Pixel coordinate grounding data:
________________

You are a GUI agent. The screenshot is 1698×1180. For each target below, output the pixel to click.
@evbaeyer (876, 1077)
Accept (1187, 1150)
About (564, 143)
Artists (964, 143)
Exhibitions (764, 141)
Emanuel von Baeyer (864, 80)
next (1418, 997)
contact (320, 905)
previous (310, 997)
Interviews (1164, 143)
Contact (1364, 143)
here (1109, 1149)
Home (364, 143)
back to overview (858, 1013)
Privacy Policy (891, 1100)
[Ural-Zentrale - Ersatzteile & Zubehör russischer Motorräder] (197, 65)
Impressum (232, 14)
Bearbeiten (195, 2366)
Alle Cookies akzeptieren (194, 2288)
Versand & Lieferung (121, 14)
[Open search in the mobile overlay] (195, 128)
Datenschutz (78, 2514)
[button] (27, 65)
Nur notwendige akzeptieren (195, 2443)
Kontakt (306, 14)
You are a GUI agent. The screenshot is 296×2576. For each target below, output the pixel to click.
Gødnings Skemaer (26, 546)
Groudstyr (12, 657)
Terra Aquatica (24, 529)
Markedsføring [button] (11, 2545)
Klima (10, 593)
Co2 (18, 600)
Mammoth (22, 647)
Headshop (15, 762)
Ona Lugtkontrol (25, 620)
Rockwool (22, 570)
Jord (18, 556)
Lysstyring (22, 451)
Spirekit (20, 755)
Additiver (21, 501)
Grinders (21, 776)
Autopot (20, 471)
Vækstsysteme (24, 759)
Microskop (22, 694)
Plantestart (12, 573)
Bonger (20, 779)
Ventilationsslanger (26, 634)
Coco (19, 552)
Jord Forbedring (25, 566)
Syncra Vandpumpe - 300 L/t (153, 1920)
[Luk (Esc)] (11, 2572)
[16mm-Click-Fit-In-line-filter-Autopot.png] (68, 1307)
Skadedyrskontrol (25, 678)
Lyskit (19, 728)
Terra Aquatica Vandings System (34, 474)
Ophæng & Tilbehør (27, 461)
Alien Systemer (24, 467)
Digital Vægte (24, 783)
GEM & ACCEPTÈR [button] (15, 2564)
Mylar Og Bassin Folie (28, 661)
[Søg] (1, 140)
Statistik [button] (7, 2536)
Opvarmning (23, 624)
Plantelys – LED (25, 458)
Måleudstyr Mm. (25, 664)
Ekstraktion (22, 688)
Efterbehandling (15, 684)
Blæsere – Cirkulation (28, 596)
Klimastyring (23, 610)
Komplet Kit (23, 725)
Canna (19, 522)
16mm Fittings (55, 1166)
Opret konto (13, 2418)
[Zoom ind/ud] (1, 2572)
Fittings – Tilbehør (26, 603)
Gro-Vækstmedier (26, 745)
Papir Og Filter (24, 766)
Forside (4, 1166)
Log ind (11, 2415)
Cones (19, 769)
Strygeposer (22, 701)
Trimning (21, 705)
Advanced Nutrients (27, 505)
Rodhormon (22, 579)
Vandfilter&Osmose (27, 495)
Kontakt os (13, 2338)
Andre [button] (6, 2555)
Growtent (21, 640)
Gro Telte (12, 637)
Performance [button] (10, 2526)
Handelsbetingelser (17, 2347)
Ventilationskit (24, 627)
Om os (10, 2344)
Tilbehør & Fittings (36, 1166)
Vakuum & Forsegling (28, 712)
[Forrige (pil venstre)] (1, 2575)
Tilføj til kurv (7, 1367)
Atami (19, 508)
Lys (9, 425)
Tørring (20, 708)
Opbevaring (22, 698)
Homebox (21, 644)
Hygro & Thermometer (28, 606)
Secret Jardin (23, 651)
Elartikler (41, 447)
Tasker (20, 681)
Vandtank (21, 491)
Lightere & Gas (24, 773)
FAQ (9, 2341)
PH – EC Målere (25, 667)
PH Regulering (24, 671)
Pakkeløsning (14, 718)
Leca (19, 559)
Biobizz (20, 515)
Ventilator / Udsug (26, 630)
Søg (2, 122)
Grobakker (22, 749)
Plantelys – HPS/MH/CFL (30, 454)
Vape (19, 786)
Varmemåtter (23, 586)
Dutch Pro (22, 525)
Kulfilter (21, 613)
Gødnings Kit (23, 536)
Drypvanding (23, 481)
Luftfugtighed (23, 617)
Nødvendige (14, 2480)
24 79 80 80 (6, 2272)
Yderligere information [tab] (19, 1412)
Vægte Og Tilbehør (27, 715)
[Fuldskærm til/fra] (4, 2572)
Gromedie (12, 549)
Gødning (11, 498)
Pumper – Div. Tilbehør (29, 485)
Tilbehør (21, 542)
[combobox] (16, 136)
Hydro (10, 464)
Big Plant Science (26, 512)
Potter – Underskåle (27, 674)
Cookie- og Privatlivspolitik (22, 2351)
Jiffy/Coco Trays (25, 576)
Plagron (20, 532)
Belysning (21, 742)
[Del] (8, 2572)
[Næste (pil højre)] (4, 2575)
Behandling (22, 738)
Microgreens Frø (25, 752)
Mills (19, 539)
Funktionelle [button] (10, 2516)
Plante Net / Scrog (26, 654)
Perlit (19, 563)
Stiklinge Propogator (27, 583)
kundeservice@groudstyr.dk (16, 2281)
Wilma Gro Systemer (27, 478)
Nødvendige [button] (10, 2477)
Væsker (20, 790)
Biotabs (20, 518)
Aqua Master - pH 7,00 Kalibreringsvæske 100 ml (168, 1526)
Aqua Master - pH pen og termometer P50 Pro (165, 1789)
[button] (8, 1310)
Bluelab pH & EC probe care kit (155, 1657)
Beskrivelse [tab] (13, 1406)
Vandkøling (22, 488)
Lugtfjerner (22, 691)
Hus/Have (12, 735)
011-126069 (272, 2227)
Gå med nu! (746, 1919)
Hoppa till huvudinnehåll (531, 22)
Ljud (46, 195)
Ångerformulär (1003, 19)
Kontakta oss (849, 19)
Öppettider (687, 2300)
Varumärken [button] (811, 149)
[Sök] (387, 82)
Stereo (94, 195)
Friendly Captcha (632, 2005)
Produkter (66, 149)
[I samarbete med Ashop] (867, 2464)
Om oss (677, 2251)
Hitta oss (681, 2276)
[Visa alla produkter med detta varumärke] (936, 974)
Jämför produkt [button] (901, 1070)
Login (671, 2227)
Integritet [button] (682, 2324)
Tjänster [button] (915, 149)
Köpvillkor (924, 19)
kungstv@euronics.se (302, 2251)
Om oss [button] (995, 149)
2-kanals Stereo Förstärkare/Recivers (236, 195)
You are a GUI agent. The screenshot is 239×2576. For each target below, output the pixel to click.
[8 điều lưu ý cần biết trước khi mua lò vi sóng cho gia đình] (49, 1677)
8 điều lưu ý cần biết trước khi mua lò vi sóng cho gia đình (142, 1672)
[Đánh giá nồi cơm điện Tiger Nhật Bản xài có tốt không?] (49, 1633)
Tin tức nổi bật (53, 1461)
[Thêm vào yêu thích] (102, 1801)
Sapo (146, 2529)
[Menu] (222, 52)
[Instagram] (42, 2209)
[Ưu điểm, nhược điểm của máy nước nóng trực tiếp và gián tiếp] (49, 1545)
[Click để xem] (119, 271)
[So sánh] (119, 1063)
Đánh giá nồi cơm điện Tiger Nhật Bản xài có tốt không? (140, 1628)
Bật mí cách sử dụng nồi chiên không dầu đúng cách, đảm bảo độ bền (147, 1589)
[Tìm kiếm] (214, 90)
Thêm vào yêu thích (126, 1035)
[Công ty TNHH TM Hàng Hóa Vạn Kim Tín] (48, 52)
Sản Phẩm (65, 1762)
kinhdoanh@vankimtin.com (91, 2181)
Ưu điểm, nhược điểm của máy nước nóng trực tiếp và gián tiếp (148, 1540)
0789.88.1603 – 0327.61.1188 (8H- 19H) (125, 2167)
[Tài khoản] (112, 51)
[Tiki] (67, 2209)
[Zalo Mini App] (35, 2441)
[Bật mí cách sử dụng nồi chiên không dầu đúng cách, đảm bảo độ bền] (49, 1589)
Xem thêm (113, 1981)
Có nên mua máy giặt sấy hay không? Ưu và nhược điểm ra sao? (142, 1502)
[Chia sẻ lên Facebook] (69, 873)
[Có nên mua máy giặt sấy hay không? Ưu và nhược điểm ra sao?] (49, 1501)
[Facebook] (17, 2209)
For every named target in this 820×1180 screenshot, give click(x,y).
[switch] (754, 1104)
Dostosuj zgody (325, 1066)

________________

• **What you should do**
Scan the data for the string "biết" and copy each line in which it occurs.

• **Exercise result**
[8 điều lưu ý cần biết trước khi mua lò vi sóng cho gia đình] (49, 1677)
8 điều lưu ý cần biết trước khi mua lò vi sóng cho gia đình (142, 1672)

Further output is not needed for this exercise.